The 11th-hour legal aid deal reached yesterday between the Criminal Lawyers Association and the Attorney-General averted a significant expansion of the eight-month-old boycott.
It seems, then, that the tactic worked — thankfully. “I was certainly worried about the effects that it would have on the system and on Ontarians’ ability to access justice, which was never seen by the association as its responsibility,” CLA president Paul Burstein told the National Post. Burstein added that he is satisfied with the funding increase, and that the process and settlement “recognizes that the Criminal Lawyers Association will play a role in the future of the legal aid system.” The CLA and the Attorney-General’s office will meet before the end of the rollout increase, in April 2015 and together examine the program’s next steps.
Frank Addario, a former CLA president and the public face of the boycott, spoke highly of the government’s commitment. “This is the longest, largest commitment to legal aid funding that the government has ever made,” he said in a CBC News report, “and I’m very happy that Ontario has grasped the importance of funding this social program and its relationship to the quality of justice in Ontario.”

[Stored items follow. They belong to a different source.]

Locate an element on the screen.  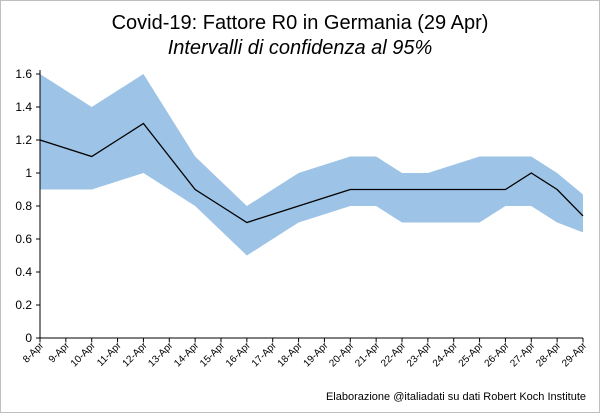
x-tick-label: 29-Apr is located at coordinates (574, 354).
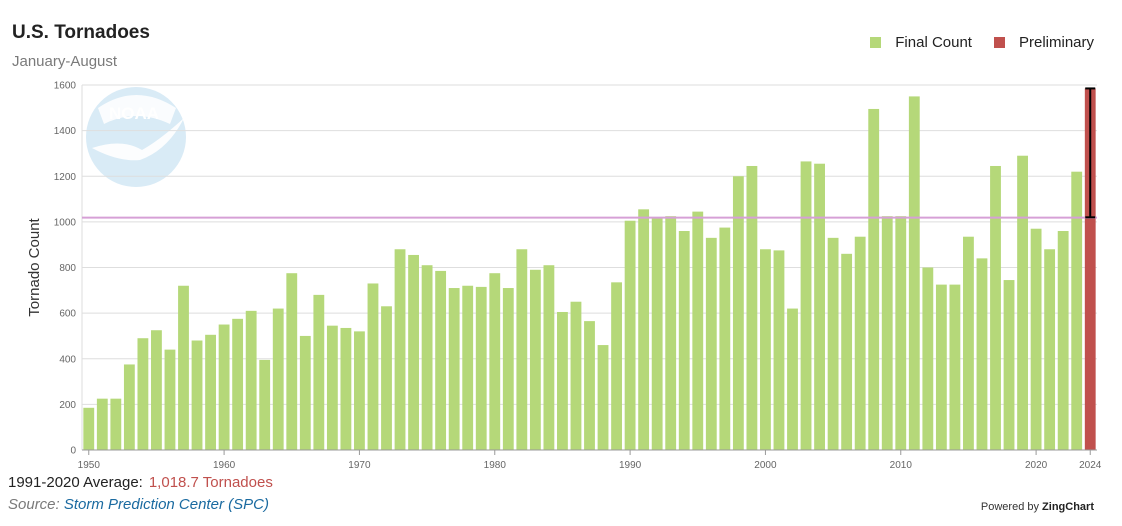 Image resolution: width=1122 pixels, height=526 pixels. I want to click on bar-final-1969: 1969: 535, so click(346, 388).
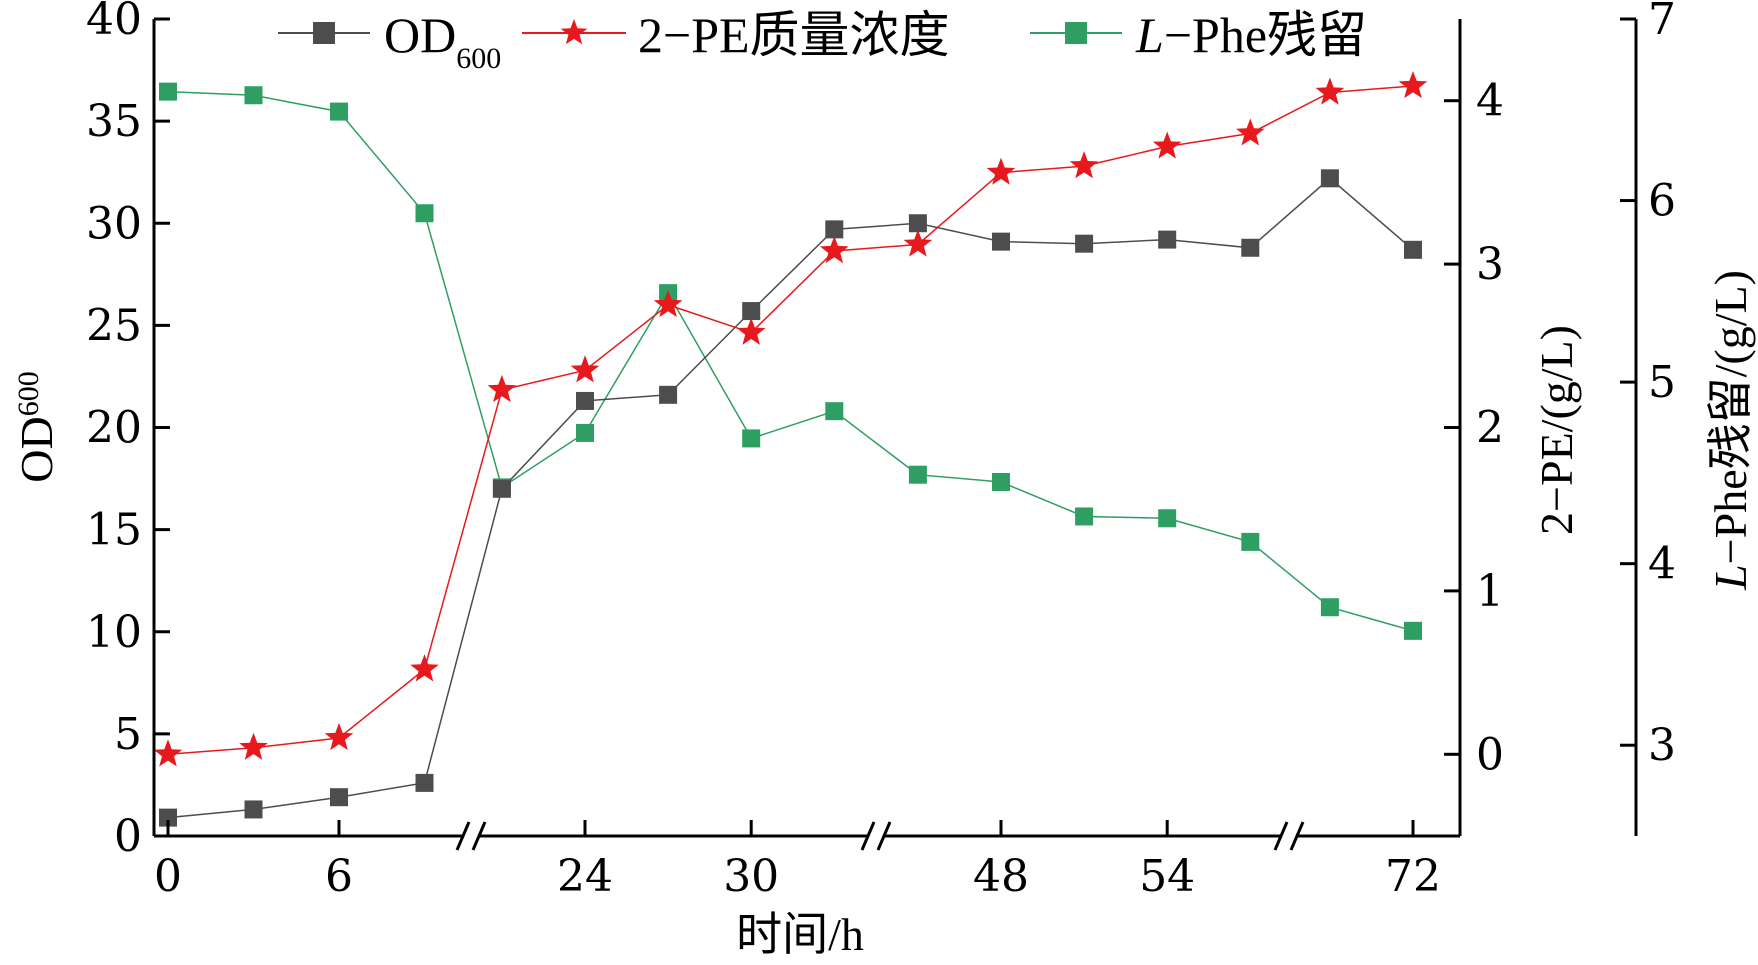 Image resolution: width=1758 pixels, height=965 pixels. What do you see at coordinates (28, 394) in the screenshot?
I see `left-axis-title-sub: 600` at bounding box center [28, 394].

Attorney General Chris Bentley praised the CLA and told the CBC that the discussions surrounding legal aid were “productive” and “respectful.” Bentley says he is “really looking forward to an ever-strengthened relationship” with the Association.
The new legal aid deal will see rates rise 40 percent to $136 per hour over the next five years. Lawyers working on big cases — namely homicide and guns-and-gangs cases, which were the subject of the initial boycott — will enjoy a 66 percent increase in the same span, topping out at $160. Funds have also been allocated for increasing the rates paid to legal experts called by defence lawyers.
It is expected that lawyers participating in the boycott will begin accepting legal aid certificates as early as today. A major backlog is not anticipated.